Legislation introduced in the Senate, if signed into law by the governor, would still require Benjamin to sign a written declination to have his name removed from the ballot. It was not immediately clear whether Hochul had discussed this with his former lieutenant governor or obtained his cooperation to do so. Benjamin, a former state senator, said he was no longer running for the position, but his name would still appear on the ballot unless the legislation is passed.

Hochul, who became governor in August following the resignation of former Governor Andrew M. Cuomo, is running for a full term this year and said state laws governing the removal of a candidate from the ballot are “obsolete” and should be changed.

“We didn’t have the truth at the time the decisions were made,” Hochul said recently when asked if the state police vetting process had apparently failed in Benjamin’s case.

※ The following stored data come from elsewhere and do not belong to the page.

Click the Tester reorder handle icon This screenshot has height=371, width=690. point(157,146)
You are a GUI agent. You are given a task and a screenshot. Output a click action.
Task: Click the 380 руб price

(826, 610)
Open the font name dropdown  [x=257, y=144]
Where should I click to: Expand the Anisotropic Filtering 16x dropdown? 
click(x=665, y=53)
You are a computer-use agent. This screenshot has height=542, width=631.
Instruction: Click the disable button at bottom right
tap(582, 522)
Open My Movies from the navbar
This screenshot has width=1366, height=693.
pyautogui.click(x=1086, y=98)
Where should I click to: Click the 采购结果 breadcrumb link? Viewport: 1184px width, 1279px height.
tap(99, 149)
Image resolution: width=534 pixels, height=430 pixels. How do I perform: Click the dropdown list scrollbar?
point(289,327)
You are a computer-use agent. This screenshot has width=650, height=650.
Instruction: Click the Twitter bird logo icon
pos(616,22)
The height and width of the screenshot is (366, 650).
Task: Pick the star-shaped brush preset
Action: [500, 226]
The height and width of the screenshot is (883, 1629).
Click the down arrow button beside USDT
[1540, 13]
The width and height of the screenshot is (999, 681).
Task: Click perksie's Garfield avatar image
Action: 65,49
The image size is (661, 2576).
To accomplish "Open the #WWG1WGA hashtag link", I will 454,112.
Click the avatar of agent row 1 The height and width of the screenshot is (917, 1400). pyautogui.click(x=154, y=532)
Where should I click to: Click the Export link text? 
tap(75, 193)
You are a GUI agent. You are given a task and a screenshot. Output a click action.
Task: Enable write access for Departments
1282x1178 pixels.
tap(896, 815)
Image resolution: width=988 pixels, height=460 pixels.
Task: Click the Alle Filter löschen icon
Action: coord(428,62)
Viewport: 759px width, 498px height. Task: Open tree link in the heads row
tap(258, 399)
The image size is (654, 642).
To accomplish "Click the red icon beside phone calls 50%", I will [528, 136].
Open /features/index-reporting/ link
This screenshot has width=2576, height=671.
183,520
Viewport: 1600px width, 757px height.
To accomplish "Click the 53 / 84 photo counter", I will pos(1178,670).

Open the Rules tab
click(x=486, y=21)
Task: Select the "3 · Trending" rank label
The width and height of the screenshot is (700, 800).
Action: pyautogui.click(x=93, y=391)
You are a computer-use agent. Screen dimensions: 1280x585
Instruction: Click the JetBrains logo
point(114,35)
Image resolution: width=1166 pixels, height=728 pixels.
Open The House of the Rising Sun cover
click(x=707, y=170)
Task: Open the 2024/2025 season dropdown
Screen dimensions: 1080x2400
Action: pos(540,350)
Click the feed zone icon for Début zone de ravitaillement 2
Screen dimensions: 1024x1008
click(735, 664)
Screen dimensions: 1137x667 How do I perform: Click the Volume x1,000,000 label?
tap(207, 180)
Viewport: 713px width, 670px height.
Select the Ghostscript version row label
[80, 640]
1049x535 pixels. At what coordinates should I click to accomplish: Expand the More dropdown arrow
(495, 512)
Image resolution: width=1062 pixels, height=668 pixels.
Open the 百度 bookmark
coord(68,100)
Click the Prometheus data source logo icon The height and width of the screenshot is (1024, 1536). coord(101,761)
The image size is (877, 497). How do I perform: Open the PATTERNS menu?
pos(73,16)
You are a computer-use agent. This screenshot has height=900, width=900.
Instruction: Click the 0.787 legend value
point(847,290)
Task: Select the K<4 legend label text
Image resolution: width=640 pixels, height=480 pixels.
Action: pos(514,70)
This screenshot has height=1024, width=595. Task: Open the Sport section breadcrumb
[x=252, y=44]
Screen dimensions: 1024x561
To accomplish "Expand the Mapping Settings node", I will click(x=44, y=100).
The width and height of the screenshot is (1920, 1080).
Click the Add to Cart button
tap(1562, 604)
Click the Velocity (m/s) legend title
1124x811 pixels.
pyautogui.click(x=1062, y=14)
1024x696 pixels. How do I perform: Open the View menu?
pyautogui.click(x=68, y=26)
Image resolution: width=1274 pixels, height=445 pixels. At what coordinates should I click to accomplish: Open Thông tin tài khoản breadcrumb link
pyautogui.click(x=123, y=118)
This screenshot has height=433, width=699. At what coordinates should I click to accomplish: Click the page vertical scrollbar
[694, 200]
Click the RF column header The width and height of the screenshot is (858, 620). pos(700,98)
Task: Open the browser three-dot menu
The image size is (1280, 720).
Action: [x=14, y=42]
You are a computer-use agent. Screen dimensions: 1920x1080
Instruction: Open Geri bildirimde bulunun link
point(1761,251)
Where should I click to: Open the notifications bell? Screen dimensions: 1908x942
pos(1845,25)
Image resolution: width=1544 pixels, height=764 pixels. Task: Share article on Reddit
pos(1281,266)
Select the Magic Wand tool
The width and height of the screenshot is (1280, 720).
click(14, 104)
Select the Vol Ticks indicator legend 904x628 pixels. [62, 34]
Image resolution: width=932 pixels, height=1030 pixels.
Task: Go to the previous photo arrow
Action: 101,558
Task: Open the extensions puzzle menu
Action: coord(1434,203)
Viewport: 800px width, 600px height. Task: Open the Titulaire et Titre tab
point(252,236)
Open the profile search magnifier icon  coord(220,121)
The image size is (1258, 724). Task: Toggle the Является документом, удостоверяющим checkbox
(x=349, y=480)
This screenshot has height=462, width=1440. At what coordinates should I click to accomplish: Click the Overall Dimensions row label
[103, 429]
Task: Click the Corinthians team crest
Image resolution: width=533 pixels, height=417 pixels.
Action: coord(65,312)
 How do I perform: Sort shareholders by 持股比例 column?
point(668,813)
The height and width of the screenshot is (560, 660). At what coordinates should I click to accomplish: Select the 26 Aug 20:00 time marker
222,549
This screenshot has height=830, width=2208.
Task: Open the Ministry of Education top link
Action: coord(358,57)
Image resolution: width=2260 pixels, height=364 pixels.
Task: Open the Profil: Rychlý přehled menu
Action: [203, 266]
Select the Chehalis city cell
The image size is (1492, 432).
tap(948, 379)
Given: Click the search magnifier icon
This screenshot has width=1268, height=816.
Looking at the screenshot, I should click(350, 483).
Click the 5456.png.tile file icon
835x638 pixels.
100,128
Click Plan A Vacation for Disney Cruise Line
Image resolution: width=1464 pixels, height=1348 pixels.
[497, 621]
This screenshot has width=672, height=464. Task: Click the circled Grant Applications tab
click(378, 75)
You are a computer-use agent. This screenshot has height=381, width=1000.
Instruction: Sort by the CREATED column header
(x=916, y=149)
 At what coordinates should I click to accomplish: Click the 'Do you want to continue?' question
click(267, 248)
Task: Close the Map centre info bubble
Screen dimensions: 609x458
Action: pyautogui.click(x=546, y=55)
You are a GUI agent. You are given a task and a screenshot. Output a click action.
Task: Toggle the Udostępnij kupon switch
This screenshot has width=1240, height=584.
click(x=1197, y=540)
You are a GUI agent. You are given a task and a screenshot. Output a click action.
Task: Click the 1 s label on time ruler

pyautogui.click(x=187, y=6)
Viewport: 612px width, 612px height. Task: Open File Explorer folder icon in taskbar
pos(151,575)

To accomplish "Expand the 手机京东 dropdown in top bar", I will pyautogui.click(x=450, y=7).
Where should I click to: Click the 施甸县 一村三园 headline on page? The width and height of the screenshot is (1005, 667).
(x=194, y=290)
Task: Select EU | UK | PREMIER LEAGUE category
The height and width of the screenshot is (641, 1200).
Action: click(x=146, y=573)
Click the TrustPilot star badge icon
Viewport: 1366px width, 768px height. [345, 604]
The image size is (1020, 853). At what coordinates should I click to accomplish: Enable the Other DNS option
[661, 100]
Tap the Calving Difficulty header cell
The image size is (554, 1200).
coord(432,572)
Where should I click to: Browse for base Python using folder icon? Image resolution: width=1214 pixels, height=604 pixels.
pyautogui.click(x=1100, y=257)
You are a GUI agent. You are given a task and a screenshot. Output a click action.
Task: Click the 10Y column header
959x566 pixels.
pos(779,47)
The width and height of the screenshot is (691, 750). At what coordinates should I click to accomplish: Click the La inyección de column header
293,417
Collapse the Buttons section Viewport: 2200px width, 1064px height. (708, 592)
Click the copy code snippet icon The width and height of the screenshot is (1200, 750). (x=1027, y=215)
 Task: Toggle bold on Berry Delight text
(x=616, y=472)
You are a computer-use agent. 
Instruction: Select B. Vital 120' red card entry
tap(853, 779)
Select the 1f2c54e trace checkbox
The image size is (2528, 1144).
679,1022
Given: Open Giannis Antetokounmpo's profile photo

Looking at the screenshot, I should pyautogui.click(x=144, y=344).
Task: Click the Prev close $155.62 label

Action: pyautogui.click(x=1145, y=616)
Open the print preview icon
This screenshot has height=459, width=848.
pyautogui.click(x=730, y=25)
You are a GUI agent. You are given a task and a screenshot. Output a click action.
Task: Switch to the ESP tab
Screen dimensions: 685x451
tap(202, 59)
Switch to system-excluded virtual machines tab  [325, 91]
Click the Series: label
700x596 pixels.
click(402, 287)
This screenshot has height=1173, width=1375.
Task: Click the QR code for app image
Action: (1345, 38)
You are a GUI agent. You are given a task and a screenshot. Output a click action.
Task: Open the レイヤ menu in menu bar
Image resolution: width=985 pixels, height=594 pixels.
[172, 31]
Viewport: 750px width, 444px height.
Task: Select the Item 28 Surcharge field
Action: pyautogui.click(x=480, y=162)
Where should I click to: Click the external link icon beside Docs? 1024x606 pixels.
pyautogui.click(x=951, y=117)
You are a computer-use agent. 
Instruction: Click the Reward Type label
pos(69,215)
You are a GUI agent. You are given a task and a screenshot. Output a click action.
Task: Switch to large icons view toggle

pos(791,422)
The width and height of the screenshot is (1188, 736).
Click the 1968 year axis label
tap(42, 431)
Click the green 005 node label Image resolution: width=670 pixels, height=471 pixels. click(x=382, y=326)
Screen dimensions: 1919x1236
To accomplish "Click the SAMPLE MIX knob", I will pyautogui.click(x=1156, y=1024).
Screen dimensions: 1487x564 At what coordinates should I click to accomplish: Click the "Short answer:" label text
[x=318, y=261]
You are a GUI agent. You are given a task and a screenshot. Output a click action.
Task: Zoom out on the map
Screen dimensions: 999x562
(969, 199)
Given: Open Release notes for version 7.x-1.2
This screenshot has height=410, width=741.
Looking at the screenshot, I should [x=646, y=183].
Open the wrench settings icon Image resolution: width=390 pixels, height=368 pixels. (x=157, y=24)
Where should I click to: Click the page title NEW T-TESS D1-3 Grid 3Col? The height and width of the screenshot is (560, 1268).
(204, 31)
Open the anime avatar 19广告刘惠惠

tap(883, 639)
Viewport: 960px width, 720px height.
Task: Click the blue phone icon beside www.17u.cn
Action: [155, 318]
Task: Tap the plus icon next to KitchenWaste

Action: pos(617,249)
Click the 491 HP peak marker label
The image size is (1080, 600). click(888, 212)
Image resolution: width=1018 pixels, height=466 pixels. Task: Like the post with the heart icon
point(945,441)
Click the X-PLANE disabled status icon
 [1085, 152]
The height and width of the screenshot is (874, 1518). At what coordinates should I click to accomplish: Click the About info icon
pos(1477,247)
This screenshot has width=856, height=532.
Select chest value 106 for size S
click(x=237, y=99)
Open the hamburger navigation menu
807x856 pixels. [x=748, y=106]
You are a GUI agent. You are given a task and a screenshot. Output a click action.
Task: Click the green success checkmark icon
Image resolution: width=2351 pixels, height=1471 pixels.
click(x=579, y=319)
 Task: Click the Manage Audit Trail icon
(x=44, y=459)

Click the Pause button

Benjamin, at the time of his appointment and before being appointed to the position by Hochul last year, was aware of the federal criminal investigation and had received a subpoena from the US Department of Justice.

“Obviously, if I had had this information today – that we were unaware of the subpoenas that were in place at the time and the interrogations – it would have been a different outcome,” recently said Hochul.

The governor added that Benjamin had personally told him that the allegation about his campaign donations had been corrected with the Board of Elections.

Benjamin resigned hours after his indictment was unsealed. Manhattan U.S. Attorney Damian Williams, whose office is pursuing the case, said Benjamin ‘repeatedly told lies’ as part of a cover-up involving a bribery scheme designed to secure large donations for him campaign in exchange for official acts.

The allegations in the indictment are unrelated to Benjamin’s role as lieutenant governor and date from a period when Benjamin was a state senator campaigning for the position of New York City Comptroller. York.

Hochul’s Democratic challengers are U.S. Representative Tom Suozzi, D-Long Island, whose vice-presidential lieutenant governor is New York City Councilwoman Diana Reyna; and New York City public attorney Jumaane Williams, whose running mate is Ana Maria Archila, the former director of Make the Road New York, a grassroots advocacy group.